Je pourrais ajouter de très nombreux passages pour tenter de mieux cerner Lorenzaccio mais le mieux et de lire par vous-même tout l’acte 3 qui est vertigineux.
Lorenzo veut donc “prendre corps à corps la tyrannie vivante” et il y parvient. Le tyran tombe, assassiné de ses propres mains. Et pour autant… rien ne change. La ville, sans élan ni unité, laisse la possibilité de changer de pouvoir se refermer. Un autre Médicis s’impose. Le meurtre n’est qu’un soubresaut dans un organisme qui refuse la guérison. La lucidité de Lorenzo avant qu’il ne passe à l’acte semblait présager cette inertie :
« Je ne les méprise point ; je les connais. Je suis très persuadé qu’il y en a très peu de très méchants, beaucoup de lâches, et un grand nombre d’indifférents. ».
Le mal n’est pas seulement au palais, il est dans la tiédeur du corps civique. Jusqu’à sa fin, tout dit l’impuissance et la lâcheté : Lorenzo meurt d’un coup assené par derrière.

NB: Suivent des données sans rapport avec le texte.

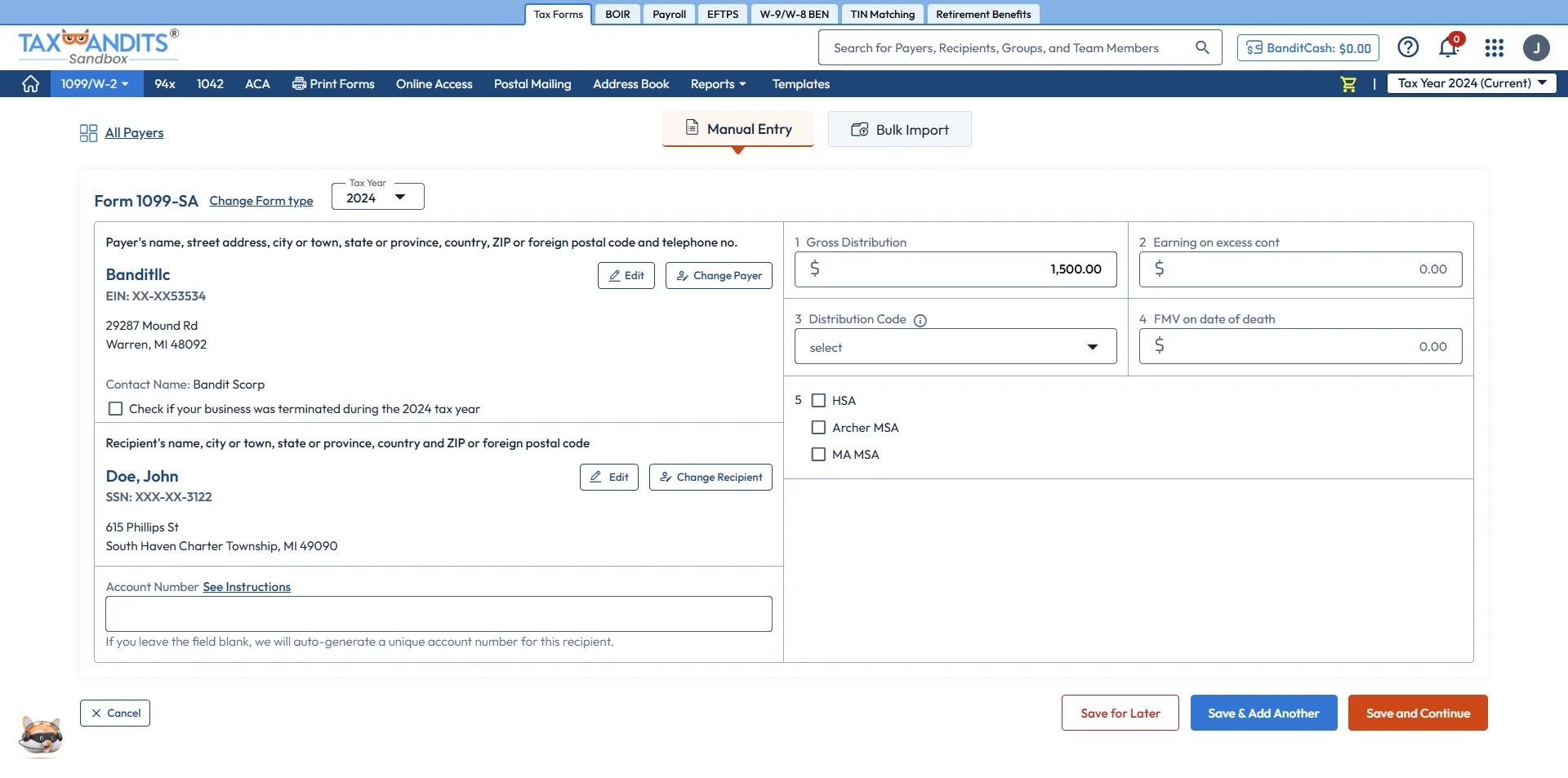Open the Tax Year 2024 (Current) dropdown
1568x778 pixels.
tap(1471, 82)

Le rideau tombe sur une cité intacte dans sa corruption.
Le masque, la duplicité, la compromission systémique : ces motifs résonnent aujourd’hui, où l’on rêve souvent d’un geste pur qui abolirait d’un coup l’impureté du monde. Lorenzaccio répond : le geste sans la réforme, c’est du théâtre, peut-être bien celui de cette pièce — et le théâtre, ici, se joue contre celui qui le joue.
Tuer n’est pas gouverner ; changer un homme ne change pas une cité.